Exercise description >> Rewrite all the entries below, replacing "How do I perform" with "How do I carry out" and changing nothing else. Omit the pictures from your version.

Dataset rows >>
--- Start ---

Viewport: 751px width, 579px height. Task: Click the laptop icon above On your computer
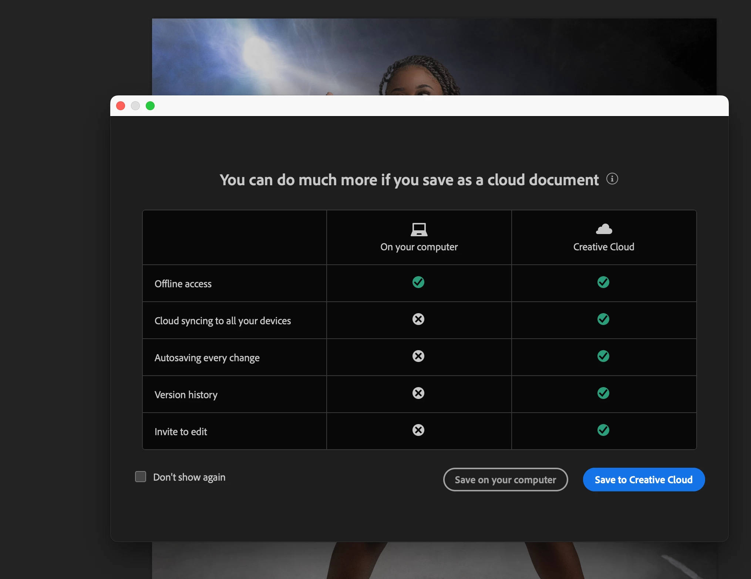419,230
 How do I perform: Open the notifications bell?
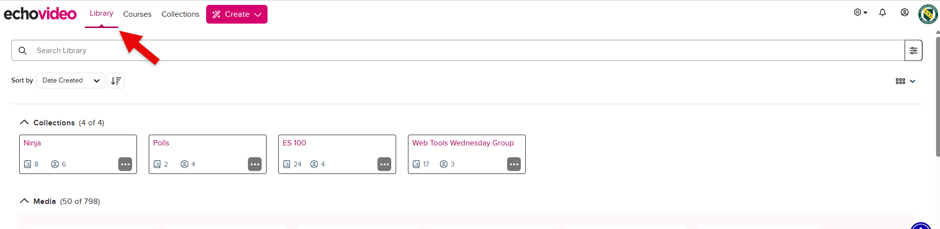(882, 13)
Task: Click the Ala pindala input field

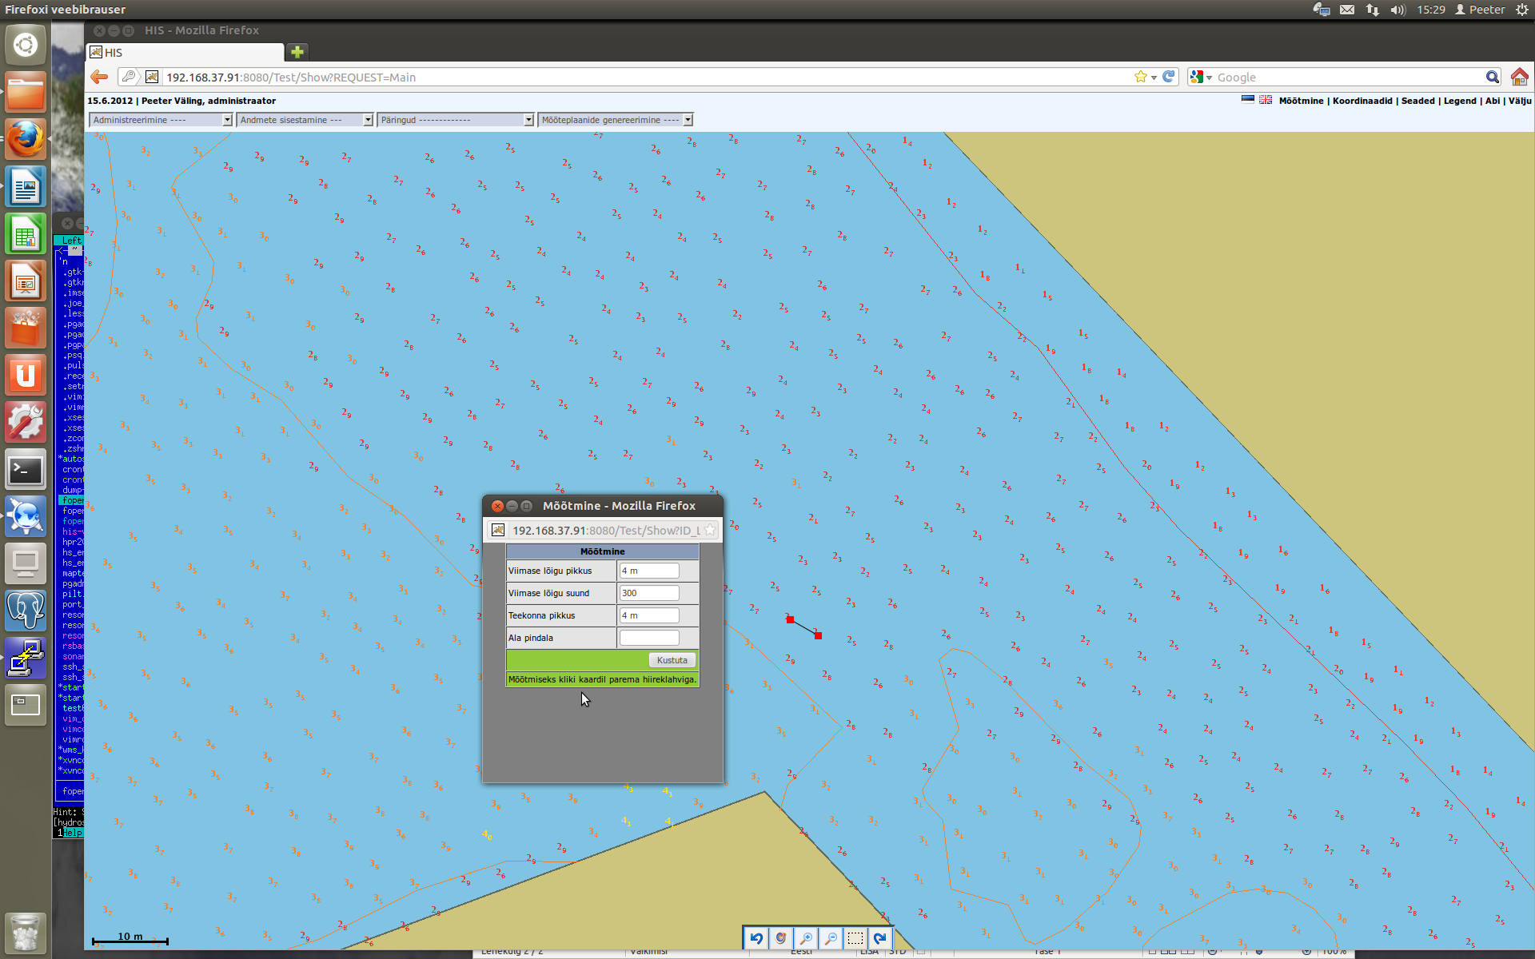Action: (649, 638)
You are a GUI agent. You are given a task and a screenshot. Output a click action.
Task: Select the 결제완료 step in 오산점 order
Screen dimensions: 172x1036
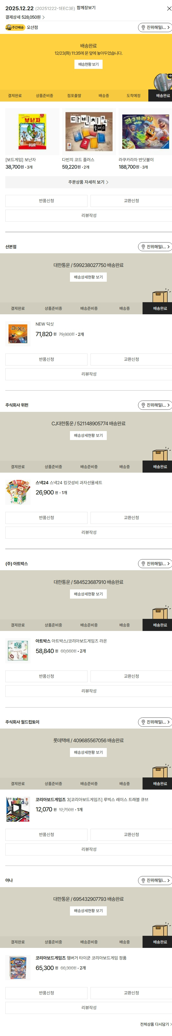[x=15, y=96]
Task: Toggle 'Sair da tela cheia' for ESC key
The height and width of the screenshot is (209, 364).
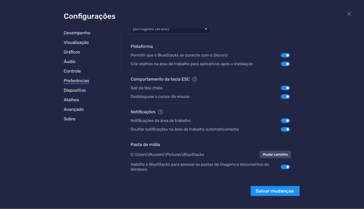Action: coord(285,88)
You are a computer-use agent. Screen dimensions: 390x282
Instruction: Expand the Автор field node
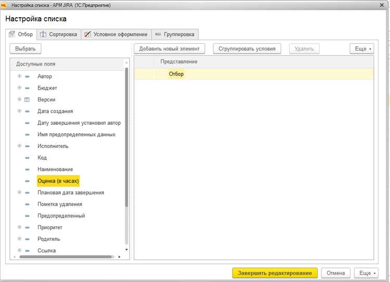19,76
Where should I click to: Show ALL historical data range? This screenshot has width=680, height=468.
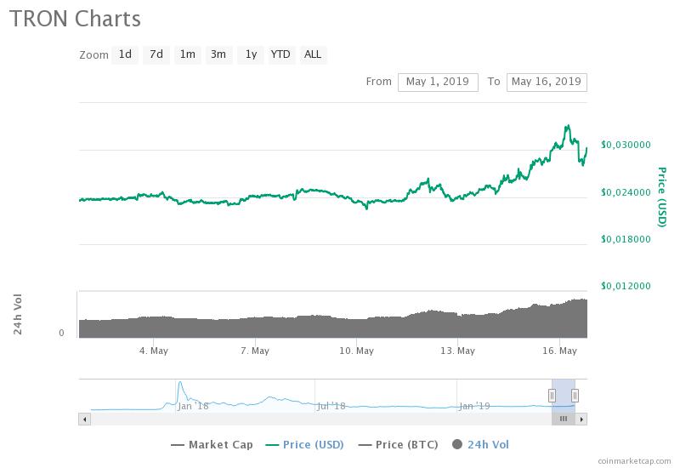(313, 54)
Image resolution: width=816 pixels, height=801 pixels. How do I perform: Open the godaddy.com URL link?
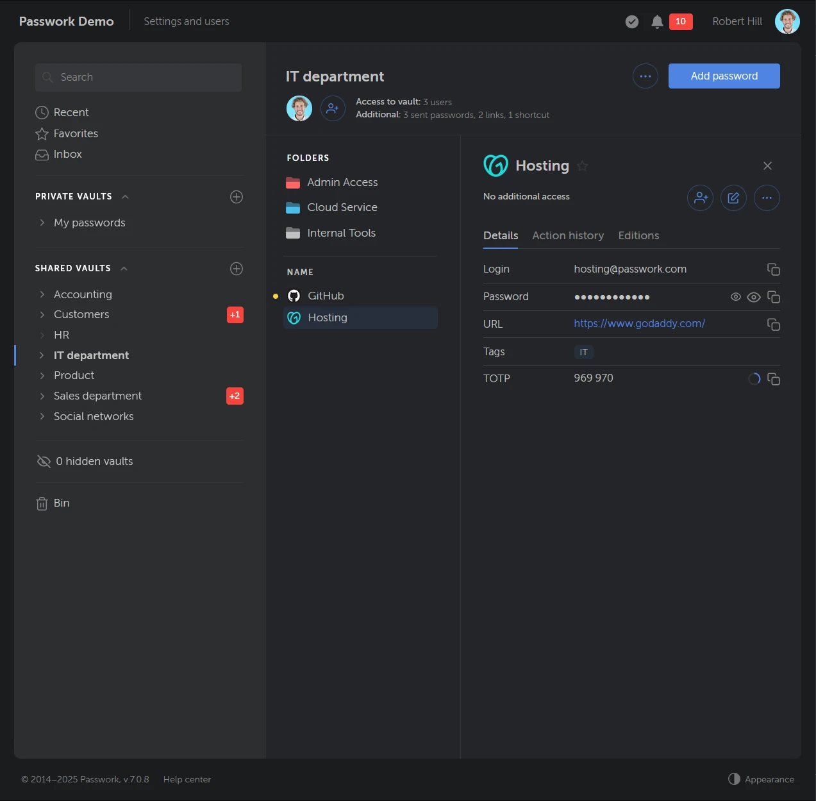pyautogui.click(x=639, y=324)
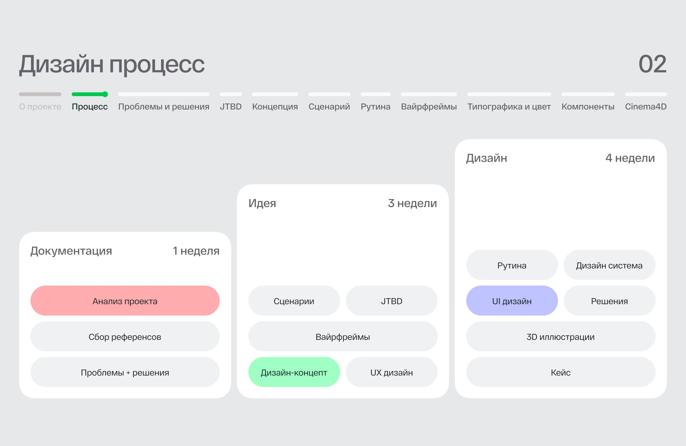This screenshot has height=446, width=686.
Task: Click the 'UX дизайн' pill
Action: pyautogui.click(x=391, y=372)
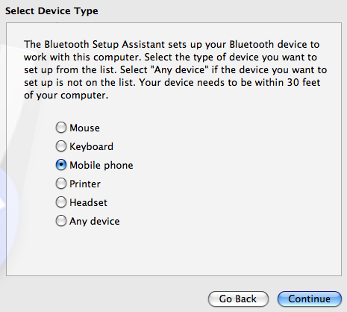Click the 'Mobile phone' label text
The width and height of the screenshot is (347, 312).
(x=101, y=165)
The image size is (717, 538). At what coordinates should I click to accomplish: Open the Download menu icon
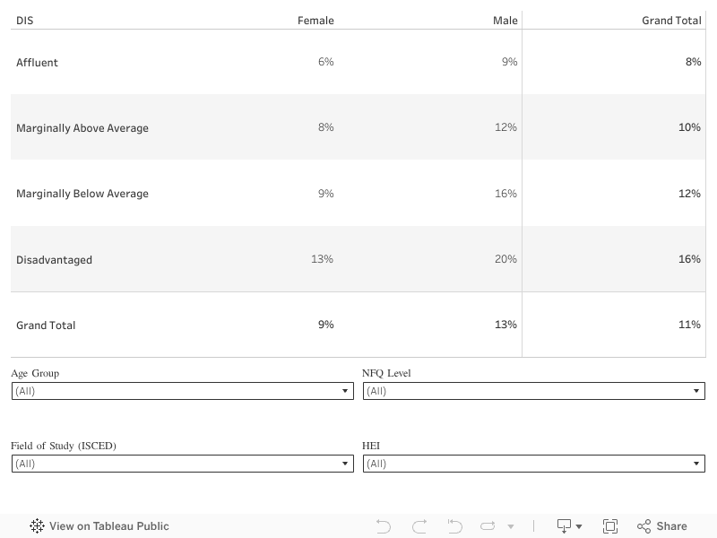tap(569, 526)
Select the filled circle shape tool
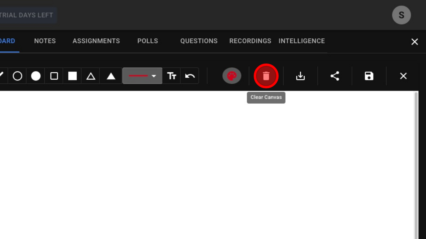Screen dimensions: 426x239 [36, 76]
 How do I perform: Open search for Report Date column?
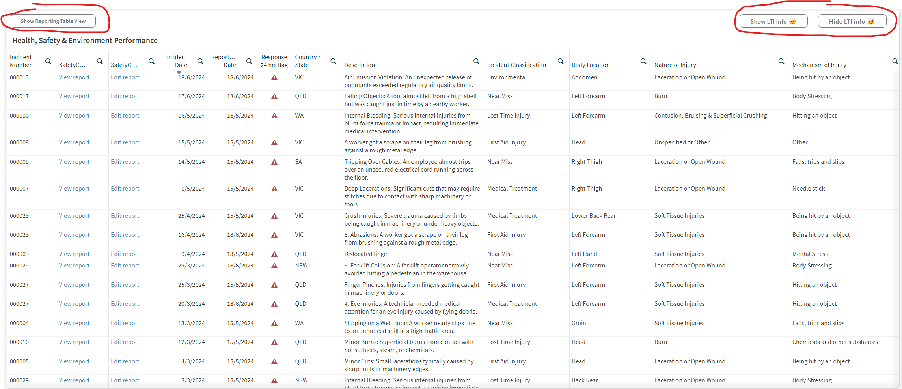(249, 61)
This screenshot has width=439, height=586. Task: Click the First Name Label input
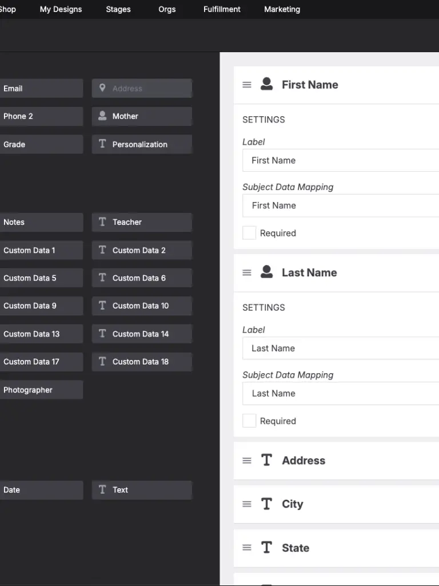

--- End ---

Solution >>
Viewport: 751px width, 579px height. Task: Click the laptop icon above On your computer
419,230
 How do I carry out: Open the notifications bell?
(882, 13)
Task: Click the Ala pindala input field

Action: (649, 638)
You are a GUI agent. You are given a task and a screenshot. Output a click action.
Task: Select the 결제완료 step in 오산점 order
Screen dimensions: 172x1036
[x=15, y=96]
Task: Toggle 'Sair da tela cheia' for ESC key
The height and width of the screenshot is (209, 364).
Action: coord(285,88)
You are a computer-use agent. Screen dimensions: 390x282
Instruction: Expand the Автор field node
19,76
Where should I click to: Show ALL historical data range? This screenshot has width=680, height=468.
(313, 54)
Image resolution: width=816 pixels, height=801 pixels. How do I carry out: Open the godaddy.com URL link?
pyautogui.click(x=639, y=324)
This screenshot has height=446, width=686.
Task: Click the 'UX дизайн' pill
Action: pyautogui.click(x=391, y=372)
Click the 'Mobile phone' label text
The width and height of the screenshot is (347, 312).
(x=101, y=165)
The image size is (717, 538). At what coordinates should I click to accomplish: Open the Download menu icon
tap(569, 526)
Select the filled circle shape tool
Screen dimensions: 426x239 [36, 76]
 How do I carry out: Open search for Report Date column?
(249, 61)
This screenshot has width=439, height=586. Task: Click the First Name Label input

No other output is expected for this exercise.